Cloud service emergency response planning

Keeping customers prepared, informed, and connected before, during and after major cloud service incidents

Project date: August 2022
Duration: 2.5 months
My Role: Lead UX Design & Supporting Research

Cloud service emergency response plans are designed to help customers identify subscriptions and resources critical to their workloads and prepare for, respond to, and mitigate risks from impacting service incidents, such as unplanned outages. This entails identifying the best suited people in the customer’s organization to be alerted of incidents impacting each subscription and ensuring those people are configured to receive alerts via their preferred channel for any, and all, specific conditions deemed necessary for that workload. It also ensures these individuals have instructions available to follow in response to various incident types.

In the past, customer account managers led the creation and onboarding of emergency response plans for customers. For this project we were asked to design the digital version of response plans in the customer facing portal for a large enterprise software company.

The challenge

I worked on this project with a team of 11; five program managers (PMs), three designers (including me), two engineers, and one researcher.

I filled the role of lead designer and I also played a supporting role in research.

My role

The timeline

Kickoff: August 1, 2022

To begin, I analyzed business specifications, requirements, and strategy documents and participated in reviews to understand the project OKRs and which KPIs design would be accountable for. I also analyzed artifacts related to the legacy emergency planning process and contributed this insight in stakeholder reviews.

Next we met regularly to analyze tasks in the legacy process, model workflows for the new digital process, and review design prototypes based on chosen workflows.

Afterward, we reached out to the customer account managers of high priority customers to gather feedback and ask for access to customer research participants.

Lastly, we conducted research with customer participants to validate and test our preliminary design and gain insight for future iterations.

The approach

  • Discovery

    1. Spec review

    2. Artifact review

    3. Stakeholder interviews

  • Exploration

    1. Task analysis

    2. Workflow modeling

    3. Prototyping & Design Review

  • Testing

    1. Participant recruiting

    2. Semi-structured interview

    3. Cognitive walkthrough

  • Listening

    1. Persona creation

    2. Feedback review

How I contributed

Service incidents, as defined by the large enterprise software company, are events that typically cause multiple customers to have a degraded experience with one or more of their services.

[Dataset excerpt]
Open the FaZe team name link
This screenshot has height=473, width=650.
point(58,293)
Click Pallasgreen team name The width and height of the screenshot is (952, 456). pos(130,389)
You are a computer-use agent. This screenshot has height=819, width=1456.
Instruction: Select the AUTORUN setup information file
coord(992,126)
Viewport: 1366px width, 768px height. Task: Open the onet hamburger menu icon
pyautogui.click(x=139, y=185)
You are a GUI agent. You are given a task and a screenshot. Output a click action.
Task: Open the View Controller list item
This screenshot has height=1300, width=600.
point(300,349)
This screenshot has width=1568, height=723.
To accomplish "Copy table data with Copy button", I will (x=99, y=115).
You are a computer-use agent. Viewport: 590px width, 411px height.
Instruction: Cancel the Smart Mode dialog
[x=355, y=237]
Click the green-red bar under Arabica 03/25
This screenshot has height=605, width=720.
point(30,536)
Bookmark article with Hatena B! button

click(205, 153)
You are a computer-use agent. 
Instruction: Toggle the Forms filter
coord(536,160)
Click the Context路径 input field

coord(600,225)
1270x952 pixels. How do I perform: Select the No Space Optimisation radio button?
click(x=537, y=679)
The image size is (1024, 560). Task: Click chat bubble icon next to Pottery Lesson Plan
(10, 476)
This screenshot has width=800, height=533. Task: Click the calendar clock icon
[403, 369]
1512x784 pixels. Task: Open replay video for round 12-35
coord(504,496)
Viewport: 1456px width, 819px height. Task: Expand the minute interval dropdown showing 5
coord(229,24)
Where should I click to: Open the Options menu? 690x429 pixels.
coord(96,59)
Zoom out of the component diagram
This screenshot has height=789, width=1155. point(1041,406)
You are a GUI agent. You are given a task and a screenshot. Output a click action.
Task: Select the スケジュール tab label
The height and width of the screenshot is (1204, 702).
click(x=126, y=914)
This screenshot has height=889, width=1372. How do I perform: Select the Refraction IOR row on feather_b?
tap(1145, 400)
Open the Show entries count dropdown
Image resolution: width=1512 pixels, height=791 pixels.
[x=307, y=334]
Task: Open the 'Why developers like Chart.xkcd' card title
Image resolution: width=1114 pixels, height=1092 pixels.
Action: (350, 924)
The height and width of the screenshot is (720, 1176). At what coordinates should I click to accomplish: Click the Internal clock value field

» Required work: Continue the cloud service emergency response planning case study, beginning right after its final sentence.

» Task answer:
The problem

DISCOVERY

But, when the software company says, “this isn’t a major incident”, their customers don’t always agree.

The problem

DISCOVERY

Regardless whether their customers agree, major incidents impacting a single customer warrant a thorough response and communication plan, whether it’s driven by the software company or the customer organization.

DISCOVERY

The problem

The legacy response plan process is based on static PPT documents which are difficult to read and understand. They contains high level concepts, terms and definitions, protocols, and information about support channels and the expected frequency of incident updates. A different PPT document is used for each of the company’s three cloud portals.

Response plan PPTs are specifically tailored for individual customers by the account managers. These PPTs can be as much as 95 pages long and often take hours to prepare and deliver, which ultimately costs the company a large amount of money over time.

Importantly, the document contains forms where customers are instructed to start gathering key information about their response plan, who is part of it, and what their roles and responsibilities will be.

The problem

DISCOVERY

Plans created in last 6 months

4,144

The problem

DISCOVERY

Rate per hour

x $250

Time to create a plan

x 3 hours

Total cost of creating plans of last 6 months

= $3,108,000

The goal

DISCOVERY

Target increase in customer adoption

20%

Target reduction in plan creation time

83.3%

$2,590,000

Target cost savings over next 6 months

Additional UX Goals

  • Reduce friction and inefficiencies

  • Benchmark plan CSAT & incident readiness

EXPLORATION

Task analysis & Workflow modeling

After analyzing the existing PPT plan for all 3 cloud portals, I identified eight primary categories and 15 subprocesses within them. Of these, the team identified five subprocesses across 2 categories as critical to a minimum viable experience, or P0 design requirements:

Definitions

  • What is a cloud service emergency?

  • What is a cloud service emergency response plan?

Prepare

  • Identify key resources (subscriptions)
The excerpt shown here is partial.